= Paige Bradley =

American sculptor

Bradley in the studio

Paige Bradley (born 1974) is an American sculptor known for representative figurative bronzes. She became known for her sculpture technique using mixed media of bronze and illumination. Her work became well known with the public display of her sculpture Expansion.

== Early life ==
Bradley was born in 1974. On her website she said, "I was drawing since I can remember, and began casting my work into bronze when I was seventeen." She studied at Pepperdine University, Florence Academy of Art, and also Pennsylvania Academy of Fine Arts.

==Career==
In 1995 Bradley was assistant sculptor on a monument for the Atlanta Olympic Games.

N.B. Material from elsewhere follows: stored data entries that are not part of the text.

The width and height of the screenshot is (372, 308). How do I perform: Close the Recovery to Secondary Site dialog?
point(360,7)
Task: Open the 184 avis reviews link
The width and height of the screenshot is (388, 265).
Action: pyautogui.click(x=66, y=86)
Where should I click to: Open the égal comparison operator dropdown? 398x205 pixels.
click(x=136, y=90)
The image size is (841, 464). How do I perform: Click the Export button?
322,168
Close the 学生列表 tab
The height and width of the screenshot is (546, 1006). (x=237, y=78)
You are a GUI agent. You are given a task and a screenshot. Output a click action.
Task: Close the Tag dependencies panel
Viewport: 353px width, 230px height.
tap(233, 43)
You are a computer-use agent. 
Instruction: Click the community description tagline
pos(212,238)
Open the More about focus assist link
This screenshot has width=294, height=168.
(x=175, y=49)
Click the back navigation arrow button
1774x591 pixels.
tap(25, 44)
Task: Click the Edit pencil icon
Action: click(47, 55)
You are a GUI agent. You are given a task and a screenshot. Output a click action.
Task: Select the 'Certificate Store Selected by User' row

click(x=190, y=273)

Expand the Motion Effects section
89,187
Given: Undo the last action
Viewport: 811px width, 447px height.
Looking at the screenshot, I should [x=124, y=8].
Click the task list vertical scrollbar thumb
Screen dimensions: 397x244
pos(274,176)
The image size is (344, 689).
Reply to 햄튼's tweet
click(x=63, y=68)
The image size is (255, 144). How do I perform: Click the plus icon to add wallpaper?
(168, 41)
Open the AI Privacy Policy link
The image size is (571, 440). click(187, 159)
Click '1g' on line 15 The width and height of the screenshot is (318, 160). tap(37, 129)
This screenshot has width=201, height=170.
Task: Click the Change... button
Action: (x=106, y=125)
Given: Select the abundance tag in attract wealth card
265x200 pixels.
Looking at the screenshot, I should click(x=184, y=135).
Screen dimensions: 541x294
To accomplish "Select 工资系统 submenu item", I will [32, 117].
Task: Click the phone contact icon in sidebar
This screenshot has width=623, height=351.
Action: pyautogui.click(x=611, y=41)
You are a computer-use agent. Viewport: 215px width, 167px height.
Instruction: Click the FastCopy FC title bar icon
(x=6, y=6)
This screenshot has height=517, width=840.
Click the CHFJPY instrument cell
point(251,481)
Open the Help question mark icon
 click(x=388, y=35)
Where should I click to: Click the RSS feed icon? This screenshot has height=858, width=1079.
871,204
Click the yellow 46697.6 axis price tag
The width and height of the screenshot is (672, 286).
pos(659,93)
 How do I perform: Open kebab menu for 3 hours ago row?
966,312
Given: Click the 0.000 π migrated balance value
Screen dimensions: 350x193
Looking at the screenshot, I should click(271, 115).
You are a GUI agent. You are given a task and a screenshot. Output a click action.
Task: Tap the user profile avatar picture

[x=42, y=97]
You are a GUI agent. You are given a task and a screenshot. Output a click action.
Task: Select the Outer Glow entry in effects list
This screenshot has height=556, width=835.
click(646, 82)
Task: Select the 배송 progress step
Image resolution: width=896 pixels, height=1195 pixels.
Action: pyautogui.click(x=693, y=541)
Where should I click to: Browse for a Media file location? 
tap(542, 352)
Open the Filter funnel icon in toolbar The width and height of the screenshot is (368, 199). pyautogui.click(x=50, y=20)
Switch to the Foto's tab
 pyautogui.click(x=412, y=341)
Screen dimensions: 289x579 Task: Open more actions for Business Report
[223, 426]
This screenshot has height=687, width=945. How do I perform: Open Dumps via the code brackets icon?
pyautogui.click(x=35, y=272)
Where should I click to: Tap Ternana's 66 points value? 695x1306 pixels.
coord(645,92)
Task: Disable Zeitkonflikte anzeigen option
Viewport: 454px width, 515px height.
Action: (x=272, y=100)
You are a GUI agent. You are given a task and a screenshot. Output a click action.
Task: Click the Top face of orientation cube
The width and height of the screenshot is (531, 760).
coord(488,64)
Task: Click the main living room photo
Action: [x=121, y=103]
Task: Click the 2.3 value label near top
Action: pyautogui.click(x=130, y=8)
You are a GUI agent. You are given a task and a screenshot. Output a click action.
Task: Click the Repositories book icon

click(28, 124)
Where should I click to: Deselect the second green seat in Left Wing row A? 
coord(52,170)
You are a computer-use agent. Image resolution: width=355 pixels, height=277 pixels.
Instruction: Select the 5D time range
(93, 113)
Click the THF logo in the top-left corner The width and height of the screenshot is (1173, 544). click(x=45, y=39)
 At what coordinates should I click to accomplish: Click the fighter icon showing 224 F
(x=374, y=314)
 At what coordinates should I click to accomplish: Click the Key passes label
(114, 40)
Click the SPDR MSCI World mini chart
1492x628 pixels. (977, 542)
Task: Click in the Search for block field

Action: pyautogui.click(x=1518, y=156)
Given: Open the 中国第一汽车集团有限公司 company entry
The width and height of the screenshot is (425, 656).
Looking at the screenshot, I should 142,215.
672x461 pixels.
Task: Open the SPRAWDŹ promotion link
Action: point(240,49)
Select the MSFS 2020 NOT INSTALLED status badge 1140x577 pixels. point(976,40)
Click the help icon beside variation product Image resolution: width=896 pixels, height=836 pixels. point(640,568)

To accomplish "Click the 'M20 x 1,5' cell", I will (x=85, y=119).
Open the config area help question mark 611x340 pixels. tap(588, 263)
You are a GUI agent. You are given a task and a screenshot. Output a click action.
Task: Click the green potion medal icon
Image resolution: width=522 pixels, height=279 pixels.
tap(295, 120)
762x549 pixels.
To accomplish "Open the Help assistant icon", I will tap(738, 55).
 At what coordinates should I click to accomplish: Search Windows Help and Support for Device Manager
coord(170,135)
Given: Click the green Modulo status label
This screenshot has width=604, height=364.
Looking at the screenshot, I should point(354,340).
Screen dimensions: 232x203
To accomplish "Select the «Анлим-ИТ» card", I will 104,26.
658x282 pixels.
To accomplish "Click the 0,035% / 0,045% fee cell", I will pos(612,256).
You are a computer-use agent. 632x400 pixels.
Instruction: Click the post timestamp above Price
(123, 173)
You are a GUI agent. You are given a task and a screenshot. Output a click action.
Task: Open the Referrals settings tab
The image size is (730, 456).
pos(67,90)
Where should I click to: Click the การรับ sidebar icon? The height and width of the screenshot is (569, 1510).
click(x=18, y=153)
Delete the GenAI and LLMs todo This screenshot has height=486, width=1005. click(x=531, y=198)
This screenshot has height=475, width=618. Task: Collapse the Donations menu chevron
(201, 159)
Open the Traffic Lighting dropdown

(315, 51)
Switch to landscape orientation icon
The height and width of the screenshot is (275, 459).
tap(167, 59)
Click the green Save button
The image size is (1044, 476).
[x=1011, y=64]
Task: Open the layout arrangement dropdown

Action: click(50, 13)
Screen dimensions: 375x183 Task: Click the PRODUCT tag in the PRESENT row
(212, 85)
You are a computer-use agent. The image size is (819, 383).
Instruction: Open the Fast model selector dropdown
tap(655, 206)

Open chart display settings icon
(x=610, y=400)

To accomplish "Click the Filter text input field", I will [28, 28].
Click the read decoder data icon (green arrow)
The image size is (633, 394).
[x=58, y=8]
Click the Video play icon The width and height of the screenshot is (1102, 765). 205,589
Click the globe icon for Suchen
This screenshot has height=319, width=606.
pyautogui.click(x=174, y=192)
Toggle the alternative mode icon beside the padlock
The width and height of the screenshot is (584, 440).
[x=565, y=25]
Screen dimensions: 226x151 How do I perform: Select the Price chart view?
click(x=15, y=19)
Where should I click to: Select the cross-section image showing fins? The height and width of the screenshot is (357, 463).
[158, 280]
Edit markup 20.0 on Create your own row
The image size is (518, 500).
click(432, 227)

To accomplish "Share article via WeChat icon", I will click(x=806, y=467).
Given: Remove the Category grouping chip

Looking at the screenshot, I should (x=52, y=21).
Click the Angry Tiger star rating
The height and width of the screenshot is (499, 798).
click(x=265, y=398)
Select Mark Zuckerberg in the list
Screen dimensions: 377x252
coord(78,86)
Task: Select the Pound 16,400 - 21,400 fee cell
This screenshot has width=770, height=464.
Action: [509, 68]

In 2001 she was voted into the National Sculpture Society, the Catherine Lorillard Wolfe Art Club and the Salmagundi Club as a professional sculptor. By 2006, her work was featured in over a dozen galleries, and she was teaching master's workshops and being sought out for public and private commissions. By age 30, she had a strong following of international collectors.

In 2001 Bradley was voted into the National Sculpture Society as a professional sculptor. In 2006 the Ballet International Foundation commissioned her to create a bronze award to be given annually at major international competitions.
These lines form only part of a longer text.